### [ASSIGNMENT]
Locate the line that contains "About Us (30, 1909)" in the entries below, then repeat it and every following line through the line that contains "[button] (450, 2479)", exactly, and no others.

### [GIVEN ENTRIES]
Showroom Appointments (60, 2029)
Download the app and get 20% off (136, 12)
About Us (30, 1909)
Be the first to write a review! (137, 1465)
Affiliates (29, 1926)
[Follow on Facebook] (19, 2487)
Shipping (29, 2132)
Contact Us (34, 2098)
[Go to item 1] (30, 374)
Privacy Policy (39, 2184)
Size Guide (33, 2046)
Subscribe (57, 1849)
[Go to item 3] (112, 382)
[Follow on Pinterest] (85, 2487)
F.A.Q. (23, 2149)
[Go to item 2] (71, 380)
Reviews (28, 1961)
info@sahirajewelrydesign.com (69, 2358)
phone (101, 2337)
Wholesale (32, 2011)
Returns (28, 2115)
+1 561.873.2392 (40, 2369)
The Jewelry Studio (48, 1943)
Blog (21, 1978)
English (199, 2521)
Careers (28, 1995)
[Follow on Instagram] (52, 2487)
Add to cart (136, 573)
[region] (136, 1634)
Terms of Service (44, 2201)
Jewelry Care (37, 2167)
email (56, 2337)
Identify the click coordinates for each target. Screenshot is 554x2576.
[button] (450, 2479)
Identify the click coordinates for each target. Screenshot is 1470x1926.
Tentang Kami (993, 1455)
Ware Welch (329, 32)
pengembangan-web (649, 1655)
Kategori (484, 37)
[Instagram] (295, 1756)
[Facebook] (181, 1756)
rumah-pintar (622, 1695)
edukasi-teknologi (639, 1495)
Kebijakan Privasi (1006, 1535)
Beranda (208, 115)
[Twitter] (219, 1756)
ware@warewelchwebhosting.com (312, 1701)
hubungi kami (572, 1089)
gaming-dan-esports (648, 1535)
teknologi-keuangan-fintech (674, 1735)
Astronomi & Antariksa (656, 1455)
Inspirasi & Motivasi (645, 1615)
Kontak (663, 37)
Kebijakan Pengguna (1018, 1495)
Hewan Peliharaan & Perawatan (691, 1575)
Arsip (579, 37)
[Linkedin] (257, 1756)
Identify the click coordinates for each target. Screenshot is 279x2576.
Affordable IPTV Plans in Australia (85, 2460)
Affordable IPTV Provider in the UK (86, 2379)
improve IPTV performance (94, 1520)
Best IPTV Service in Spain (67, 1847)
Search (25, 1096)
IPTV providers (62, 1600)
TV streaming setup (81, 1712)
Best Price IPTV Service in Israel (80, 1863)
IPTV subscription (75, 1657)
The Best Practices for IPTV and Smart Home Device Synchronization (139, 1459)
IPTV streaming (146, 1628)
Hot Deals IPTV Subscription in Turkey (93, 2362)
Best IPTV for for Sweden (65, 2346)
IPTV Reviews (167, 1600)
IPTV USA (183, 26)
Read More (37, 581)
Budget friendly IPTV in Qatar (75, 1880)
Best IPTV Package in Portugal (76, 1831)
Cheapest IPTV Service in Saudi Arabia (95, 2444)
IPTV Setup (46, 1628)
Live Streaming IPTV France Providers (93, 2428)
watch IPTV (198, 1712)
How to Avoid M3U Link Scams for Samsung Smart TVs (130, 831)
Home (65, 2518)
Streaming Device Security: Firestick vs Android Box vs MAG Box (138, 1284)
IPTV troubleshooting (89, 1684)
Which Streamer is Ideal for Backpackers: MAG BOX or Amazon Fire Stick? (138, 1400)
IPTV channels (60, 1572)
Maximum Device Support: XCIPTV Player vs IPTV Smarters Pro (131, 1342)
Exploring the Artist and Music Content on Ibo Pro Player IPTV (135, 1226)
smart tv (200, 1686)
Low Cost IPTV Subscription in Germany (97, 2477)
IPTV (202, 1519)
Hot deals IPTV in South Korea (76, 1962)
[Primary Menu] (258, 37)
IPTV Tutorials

### [ANSWER BOX]
About Us (30, 1909)
Be the first to write a review! (137, 1465)
Affiliates (29, 1926)
[Follow on Facebook] (19, 2487)
Shipping (29, 2132)
Contact Us (34, 2098)
[Go to item 1] (30, 374)
Privacy Policy (39, 2184)
Size Guide (33, 2046)
Subscribe (57, 1849)
[Go to item 3] (112, 382)
[Follow on Pinterest] (85, 2487)
F.A.Q. (23, 2149)
[Go to item 2] (71, 380)
Reviews (28, 1961)
info@sahirajewelrydesign.com (69, 2358)
phone (101, 2337)
Wholesale (32, 2011)
Returns (28, 2115)
+1 561.873.2392 (40, 2369)
The Jewelry Studio (48, 1943)
Blog (21, 1978)
English (199, 2521)
Careers (28, 1995)
[Follow on Instagram] (52, 2487)
Add to cart (136, 573)
[region] (136, 1634)
Terms of Service (44, 2201)
Jewelry Care (37, 2167)
email (56, 2337)
Identify the click coordinates for each target. Screenshot is 554x2576.
[button] (450, 2479)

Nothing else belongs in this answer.